▶ [Task to carry out]: Search the data for the string "first" and copy each line where it turns up.

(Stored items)

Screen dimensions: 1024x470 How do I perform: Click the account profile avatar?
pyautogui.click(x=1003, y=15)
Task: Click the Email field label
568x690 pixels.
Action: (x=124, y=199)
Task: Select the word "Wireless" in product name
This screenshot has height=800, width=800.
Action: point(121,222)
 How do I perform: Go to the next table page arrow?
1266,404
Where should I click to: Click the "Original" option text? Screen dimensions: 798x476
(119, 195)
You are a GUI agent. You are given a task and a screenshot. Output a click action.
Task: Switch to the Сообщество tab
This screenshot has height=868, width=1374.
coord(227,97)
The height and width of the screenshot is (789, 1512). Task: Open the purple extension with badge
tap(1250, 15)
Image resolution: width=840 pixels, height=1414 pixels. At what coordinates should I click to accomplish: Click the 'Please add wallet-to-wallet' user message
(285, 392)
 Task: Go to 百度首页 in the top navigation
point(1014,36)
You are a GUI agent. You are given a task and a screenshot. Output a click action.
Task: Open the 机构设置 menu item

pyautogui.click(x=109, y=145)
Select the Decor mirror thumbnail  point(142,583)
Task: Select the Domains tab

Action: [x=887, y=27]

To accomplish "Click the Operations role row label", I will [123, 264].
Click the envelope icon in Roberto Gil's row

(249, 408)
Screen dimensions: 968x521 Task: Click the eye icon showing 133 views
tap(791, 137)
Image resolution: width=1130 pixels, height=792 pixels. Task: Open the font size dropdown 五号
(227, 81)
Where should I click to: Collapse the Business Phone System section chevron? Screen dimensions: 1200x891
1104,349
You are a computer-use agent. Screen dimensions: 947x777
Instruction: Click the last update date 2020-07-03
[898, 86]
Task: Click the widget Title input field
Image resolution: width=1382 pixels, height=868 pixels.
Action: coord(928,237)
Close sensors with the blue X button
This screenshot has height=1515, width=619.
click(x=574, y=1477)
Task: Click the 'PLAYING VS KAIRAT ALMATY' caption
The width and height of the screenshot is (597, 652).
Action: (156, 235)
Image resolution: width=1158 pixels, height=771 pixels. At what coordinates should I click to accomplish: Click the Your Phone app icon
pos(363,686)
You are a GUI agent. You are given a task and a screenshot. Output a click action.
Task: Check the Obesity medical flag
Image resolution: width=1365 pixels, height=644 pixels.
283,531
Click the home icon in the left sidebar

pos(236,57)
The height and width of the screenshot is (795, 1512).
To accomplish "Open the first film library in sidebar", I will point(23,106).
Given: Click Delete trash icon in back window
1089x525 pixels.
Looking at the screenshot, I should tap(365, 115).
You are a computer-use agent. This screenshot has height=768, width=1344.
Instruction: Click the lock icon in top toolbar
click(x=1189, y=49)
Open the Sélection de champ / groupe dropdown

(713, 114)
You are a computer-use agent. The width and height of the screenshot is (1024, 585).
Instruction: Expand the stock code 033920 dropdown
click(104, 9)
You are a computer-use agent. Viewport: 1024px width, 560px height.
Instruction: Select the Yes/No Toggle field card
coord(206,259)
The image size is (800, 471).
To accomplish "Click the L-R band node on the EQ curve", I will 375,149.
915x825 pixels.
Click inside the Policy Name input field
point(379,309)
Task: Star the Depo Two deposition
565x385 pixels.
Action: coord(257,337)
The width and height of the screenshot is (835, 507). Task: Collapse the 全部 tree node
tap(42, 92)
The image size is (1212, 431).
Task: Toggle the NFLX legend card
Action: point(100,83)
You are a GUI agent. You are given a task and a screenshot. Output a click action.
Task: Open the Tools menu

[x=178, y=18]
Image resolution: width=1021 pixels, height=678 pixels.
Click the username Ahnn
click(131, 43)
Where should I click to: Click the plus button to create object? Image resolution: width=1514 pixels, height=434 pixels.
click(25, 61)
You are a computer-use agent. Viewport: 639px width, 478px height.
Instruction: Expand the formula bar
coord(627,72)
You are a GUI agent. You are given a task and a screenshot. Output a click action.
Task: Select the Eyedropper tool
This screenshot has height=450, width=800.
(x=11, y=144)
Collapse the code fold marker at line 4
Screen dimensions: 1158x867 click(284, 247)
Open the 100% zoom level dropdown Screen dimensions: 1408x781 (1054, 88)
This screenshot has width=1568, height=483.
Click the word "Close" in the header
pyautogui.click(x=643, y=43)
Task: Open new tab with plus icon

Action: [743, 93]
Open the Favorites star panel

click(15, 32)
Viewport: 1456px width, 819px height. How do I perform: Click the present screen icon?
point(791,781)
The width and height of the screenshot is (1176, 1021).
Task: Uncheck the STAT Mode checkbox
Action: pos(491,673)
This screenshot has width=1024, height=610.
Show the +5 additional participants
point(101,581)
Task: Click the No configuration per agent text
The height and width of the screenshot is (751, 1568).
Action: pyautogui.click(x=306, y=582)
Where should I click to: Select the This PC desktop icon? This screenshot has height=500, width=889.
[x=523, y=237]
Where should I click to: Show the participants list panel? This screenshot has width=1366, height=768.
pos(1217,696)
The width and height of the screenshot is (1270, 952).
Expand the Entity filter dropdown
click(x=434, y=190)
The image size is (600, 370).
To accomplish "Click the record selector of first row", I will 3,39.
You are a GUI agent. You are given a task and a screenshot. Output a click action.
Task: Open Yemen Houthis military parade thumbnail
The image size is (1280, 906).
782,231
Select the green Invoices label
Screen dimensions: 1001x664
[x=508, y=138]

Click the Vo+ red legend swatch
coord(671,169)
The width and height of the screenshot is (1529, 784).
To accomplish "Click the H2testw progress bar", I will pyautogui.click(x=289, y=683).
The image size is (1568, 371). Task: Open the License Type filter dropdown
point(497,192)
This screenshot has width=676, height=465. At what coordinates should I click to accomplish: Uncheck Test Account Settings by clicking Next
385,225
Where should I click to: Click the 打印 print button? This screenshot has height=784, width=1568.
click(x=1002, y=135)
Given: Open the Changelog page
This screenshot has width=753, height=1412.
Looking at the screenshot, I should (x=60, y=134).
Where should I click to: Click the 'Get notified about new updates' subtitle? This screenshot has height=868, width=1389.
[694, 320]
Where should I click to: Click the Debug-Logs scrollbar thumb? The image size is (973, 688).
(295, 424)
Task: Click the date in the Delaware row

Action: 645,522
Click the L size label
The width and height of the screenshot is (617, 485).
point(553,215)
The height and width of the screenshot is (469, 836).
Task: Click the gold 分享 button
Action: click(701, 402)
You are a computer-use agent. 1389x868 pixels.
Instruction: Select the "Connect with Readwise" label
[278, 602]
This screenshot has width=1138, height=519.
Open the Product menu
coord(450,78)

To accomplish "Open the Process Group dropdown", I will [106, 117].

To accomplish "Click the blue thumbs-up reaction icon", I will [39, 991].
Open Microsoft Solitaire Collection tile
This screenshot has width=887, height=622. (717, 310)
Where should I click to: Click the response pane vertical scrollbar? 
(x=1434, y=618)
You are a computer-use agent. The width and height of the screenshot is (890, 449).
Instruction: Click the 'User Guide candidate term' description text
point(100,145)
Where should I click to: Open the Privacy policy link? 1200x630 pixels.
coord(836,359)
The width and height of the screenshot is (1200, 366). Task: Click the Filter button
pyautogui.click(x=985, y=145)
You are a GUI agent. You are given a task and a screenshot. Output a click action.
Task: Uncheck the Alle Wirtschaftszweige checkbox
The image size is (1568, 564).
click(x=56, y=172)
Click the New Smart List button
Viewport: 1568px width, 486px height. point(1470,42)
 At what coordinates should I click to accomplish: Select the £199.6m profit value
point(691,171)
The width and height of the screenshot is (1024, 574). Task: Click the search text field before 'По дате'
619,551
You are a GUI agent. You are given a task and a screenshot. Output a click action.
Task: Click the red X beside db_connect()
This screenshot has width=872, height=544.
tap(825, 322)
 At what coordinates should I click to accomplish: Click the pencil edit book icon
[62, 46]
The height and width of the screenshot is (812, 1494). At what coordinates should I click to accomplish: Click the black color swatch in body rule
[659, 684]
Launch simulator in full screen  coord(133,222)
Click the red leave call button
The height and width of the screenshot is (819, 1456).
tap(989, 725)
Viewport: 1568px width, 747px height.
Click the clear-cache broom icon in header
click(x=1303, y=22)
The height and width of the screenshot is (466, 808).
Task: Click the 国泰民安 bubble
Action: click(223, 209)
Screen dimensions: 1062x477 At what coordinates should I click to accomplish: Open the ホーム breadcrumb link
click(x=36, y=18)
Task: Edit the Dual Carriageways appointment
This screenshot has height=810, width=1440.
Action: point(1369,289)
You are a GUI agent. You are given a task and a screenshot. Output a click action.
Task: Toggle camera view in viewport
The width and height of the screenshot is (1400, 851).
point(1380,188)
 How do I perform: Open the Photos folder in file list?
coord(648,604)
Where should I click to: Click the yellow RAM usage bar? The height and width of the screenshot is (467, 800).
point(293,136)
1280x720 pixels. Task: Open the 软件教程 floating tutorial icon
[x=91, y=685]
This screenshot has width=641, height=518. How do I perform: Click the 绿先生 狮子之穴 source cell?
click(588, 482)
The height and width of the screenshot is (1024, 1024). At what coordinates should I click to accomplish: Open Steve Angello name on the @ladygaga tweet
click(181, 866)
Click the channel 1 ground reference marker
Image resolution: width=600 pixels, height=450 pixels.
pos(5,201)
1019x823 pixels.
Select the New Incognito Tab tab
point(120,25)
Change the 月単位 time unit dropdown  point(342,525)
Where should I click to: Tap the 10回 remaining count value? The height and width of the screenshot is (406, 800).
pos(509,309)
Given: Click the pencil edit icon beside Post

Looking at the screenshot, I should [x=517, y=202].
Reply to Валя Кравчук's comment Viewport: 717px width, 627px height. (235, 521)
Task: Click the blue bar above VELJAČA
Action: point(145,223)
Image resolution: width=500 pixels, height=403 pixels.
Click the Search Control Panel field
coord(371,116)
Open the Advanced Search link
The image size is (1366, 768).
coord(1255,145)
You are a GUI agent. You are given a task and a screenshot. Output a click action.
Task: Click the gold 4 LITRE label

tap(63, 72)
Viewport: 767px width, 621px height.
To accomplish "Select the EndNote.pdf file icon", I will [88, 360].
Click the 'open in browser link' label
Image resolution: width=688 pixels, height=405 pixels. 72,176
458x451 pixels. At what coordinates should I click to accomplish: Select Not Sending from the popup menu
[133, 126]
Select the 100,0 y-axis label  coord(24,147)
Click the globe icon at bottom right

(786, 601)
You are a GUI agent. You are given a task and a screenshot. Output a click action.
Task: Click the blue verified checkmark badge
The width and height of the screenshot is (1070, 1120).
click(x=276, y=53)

▶ [Output of the exercise]:
To accomplish "Open the first film library in sidebar", I will point(23,106).
To accomplish "Click the record selector of first row", I will 3,39.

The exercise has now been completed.